In the present study we investigated the cross talk between the Ca²⁺ mobilization pathway and the mitogen-activated protein (MAP) kinase pathway and contraction in the cat iris sphincter smooth muscle. Three Ca²⁺-mobilizing agonists, namely, prostaglandin F_2α (PGF_2α), ionomycin, and thapsigargin, and three specific inhibitors, PD98059, a p42/p44 MAP kinase inhibitor; KN-93, a Ca²⁺-calmodulin-dependent protein kinase II (CaMKII) blocker; and isoproterenol, a cAMP-elevating agent, were used. Changes in tension in response to the agonists were recorded isometrically and MAP kinase phosphorylation and activation were monitored by Western blotting and by in situ myelin basic protein phosphorylation, respectively. We found that 1) stimulation of the sphincter muscle with PGF_2α, ionomycin, or thapsigargin resulted in rapid phosphorylation and activation of p42/p44 MAP kinase and contraction; and 2) treatment of the muscles with PD98059, KN-93, or isoproterenol resulted in inhibition of the Ca²⁺-mobilizing agonist-induced responses. The contractile responses induced by PGF_2α, ionomycin, and thapsigargin were (mg of tension/mg of wet weight tissue) 15.2, 15.4, and 16.2, respectively; the increases in MAP kinase phosphorylation by these agonists were 228, 203, and 190%, respectively; and the increases in MAP kinase activation by the agonists were 212, 191, and 162%, respectively. The stimulatory effects of the agonists on contraction and on MAP kinase phosphorylation and activation were blocked by preincubation of the muscle with PD98059, KN-93, or isoproterenol.
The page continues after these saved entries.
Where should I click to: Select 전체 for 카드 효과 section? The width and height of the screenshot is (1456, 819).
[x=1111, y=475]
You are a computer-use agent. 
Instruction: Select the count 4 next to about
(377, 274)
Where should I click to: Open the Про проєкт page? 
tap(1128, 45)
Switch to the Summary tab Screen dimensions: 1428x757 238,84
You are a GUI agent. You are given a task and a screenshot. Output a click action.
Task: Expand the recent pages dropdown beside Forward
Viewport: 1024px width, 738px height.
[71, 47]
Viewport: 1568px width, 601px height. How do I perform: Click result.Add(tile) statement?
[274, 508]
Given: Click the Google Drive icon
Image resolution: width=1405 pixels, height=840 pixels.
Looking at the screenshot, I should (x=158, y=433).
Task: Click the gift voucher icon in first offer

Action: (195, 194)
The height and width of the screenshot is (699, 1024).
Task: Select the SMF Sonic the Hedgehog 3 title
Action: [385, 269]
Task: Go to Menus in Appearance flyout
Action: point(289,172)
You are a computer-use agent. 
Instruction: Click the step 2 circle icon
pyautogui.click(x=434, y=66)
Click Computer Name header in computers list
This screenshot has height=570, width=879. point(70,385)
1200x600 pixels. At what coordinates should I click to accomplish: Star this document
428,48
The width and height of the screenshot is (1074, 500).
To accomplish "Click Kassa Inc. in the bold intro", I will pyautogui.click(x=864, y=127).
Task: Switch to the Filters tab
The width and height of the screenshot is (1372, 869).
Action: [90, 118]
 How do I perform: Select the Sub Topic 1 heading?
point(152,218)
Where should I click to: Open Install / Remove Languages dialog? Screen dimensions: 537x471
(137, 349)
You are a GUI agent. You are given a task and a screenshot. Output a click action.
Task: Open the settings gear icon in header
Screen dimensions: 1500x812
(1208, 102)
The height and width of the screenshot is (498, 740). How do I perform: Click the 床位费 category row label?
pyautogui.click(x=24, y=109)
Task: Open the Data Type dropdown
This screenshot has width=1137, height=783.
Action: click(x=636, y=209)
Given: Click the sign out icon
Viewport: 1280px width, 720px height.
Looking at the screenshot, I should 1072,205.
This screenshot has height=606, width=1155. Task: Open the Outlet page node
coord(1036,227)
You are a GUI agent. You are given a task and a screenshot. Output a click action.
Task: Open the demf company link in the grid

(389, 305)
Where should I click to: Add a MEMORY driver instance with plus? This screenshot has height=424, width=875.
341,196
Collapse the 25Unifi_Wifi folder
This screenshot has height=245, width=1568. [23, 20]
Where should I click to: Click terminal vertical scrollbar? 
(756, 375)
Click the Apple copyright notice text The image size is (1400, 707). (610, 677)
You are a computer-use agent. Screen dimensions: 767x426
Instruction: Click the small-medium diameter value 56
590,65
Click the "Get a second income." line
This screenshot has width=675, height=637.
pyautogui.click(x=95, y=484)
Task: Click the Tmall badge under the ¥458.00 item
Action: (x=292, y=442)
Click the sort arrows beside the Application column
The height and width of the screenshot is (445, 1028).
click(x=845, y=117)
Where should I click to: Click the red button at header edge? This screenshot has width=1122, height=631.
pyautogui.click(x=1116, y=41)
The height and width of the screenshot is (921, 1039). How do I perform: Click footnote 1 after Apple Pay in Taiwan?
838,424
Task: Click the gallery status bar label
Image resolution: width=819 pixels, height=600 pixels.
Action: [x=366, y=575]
These data demonstrate that in the iris sphincter phosphorylation and activation of p42/p44 MAP kinases by PGF_2α, ionomycin, or thapsigargin require intracellular Ca²⁺ either from extracellular sources or from internal stores, that CaMKII plays an important role in the regulation of contraction, that CaMKII acts upstream of MAP kinase to control its activation, and that the MAP kinase signaling pathway can play a significant role in mediating the cellular effects of these Ca²⁺-mobilizing agonists.